__Supplied entries__.
- Opening Delimiter -

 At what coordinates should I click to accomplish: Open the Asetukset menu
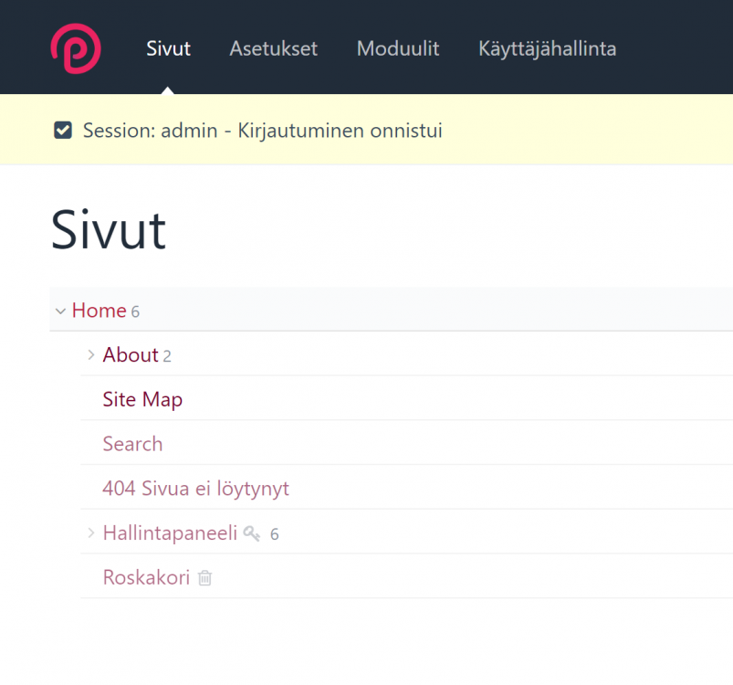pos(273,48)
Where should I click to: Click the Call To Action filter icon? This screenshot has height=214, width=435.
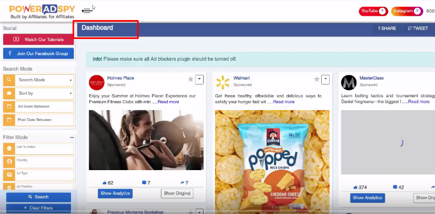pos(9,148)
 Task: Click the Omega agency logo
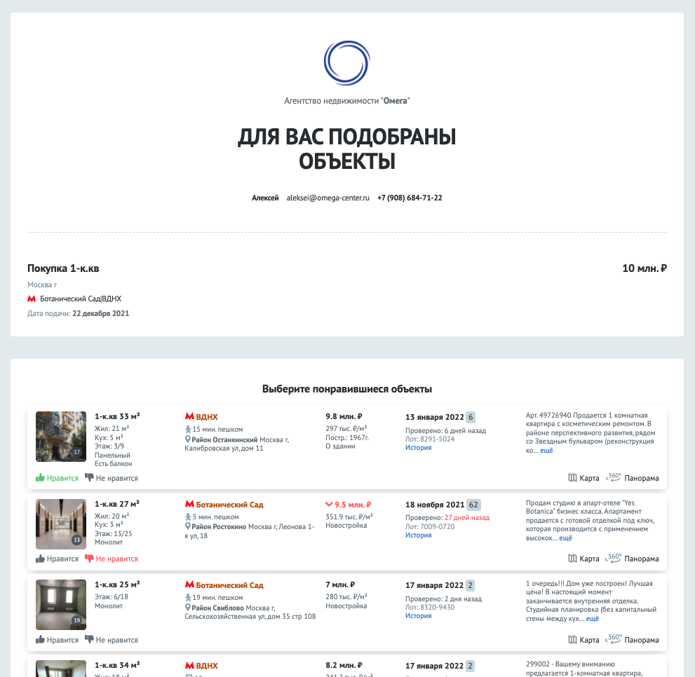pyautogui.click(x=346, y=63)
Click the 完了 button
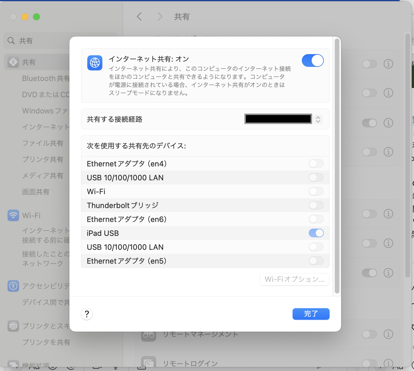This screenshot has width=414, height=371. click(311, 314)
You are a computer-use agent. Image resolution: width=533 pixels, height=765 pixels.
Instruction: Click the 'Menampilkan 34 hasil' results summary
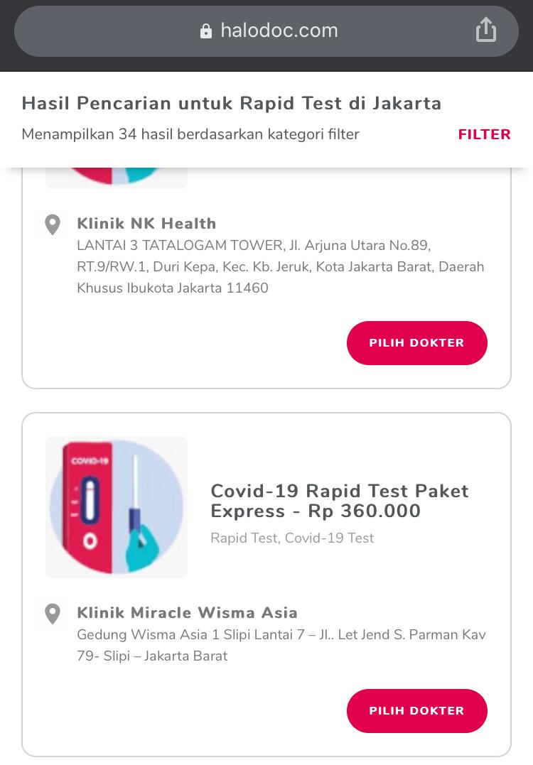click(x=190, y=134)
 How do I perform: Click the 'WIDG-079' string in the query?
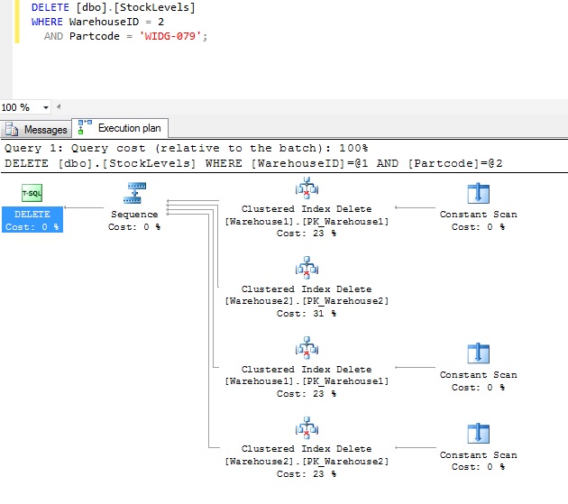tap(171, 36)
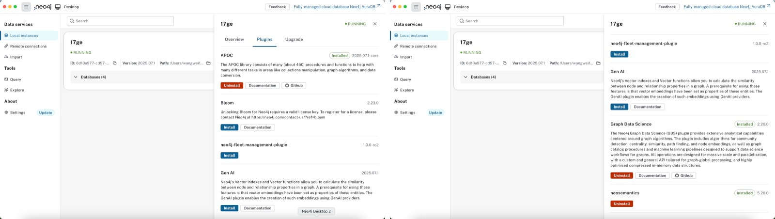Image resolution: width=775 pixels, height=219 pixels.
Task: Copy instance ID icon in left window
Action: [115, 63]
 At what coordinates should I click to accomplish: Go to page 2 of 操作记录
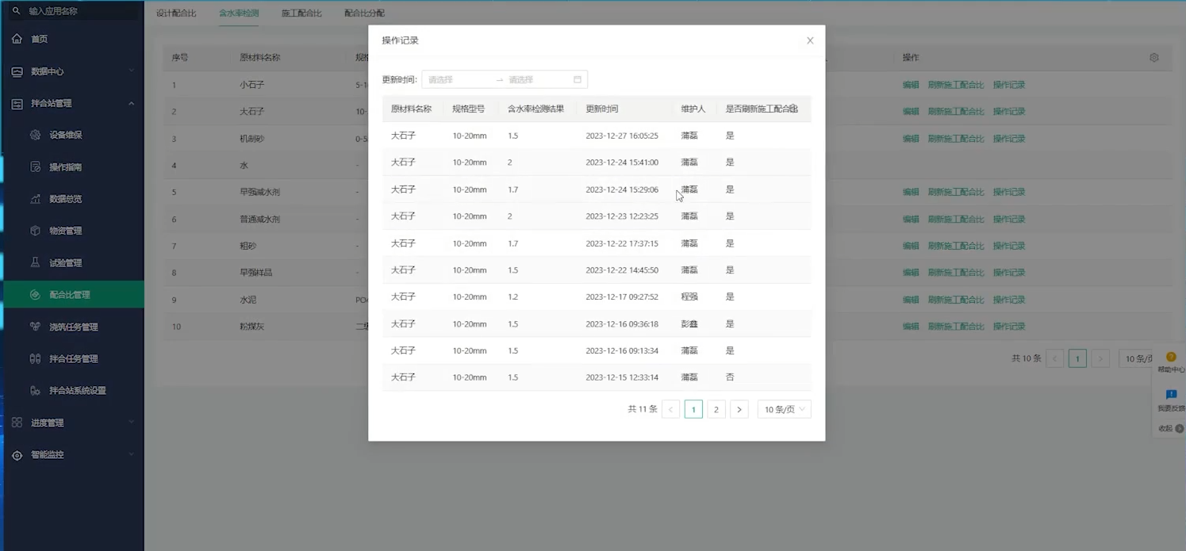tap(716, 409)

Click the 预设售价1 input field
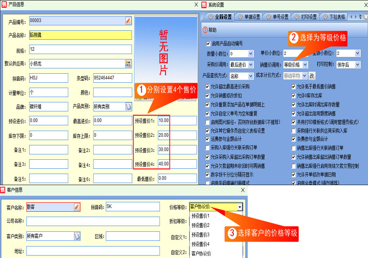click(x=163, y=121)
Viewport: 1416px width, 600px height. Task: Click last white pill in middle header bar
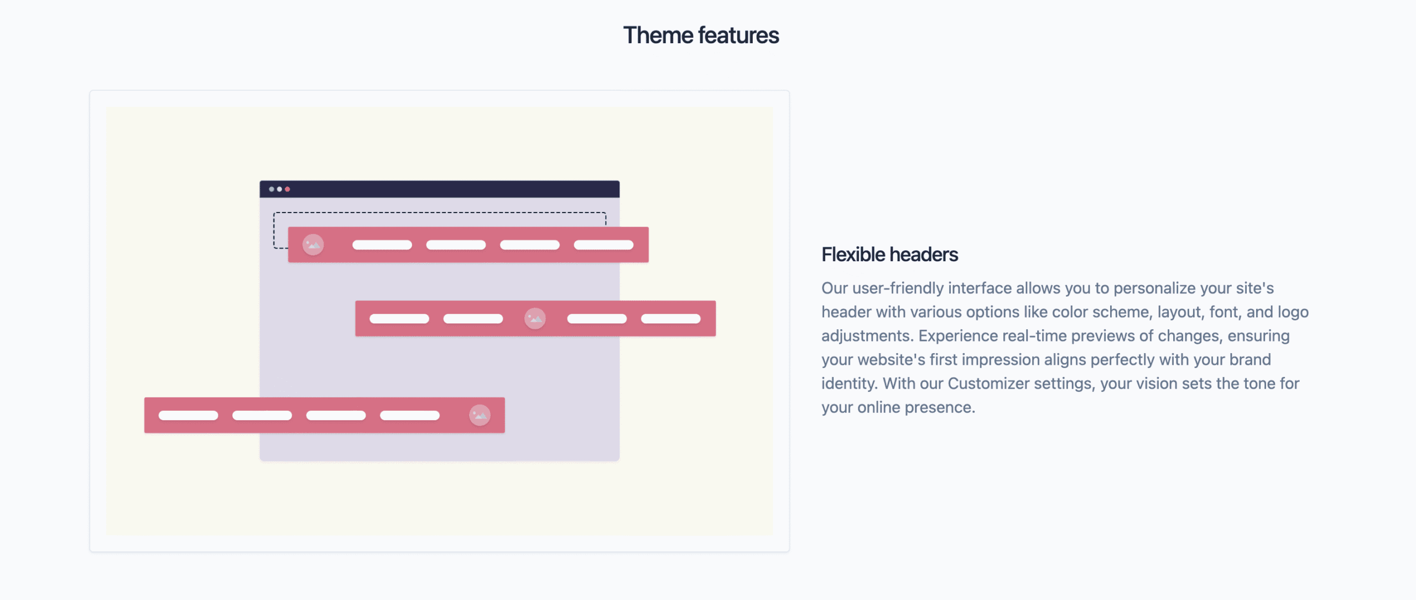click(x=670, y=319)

- Closing Delimiter -
- Opening Delimiter -

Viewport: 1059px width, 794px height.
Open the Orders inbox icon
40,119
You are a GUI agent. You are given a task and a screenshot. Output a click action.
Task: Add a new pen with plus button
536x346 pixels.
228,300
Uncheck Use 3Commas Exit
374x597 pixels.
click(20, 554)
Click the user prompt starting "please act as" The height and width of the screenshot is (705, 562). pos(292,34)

- Closing Delimiter -
- Opening Delimiter -

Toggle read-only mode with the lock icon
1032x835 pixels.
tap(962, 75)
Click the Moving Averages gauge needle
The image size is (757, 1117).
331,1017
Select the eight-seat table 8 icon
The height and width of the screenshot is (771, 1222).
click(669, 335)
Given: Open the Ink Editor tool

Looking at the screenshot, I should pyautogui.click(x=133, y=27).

- Closing Delimiter -

Report each line of the data in which "agent" occurs.

You are a computer-use agent. Image resolution: width=533 pixels, height=765 pixels.
You are a GUI agent. You are given a task and a screenshot. Output a click action.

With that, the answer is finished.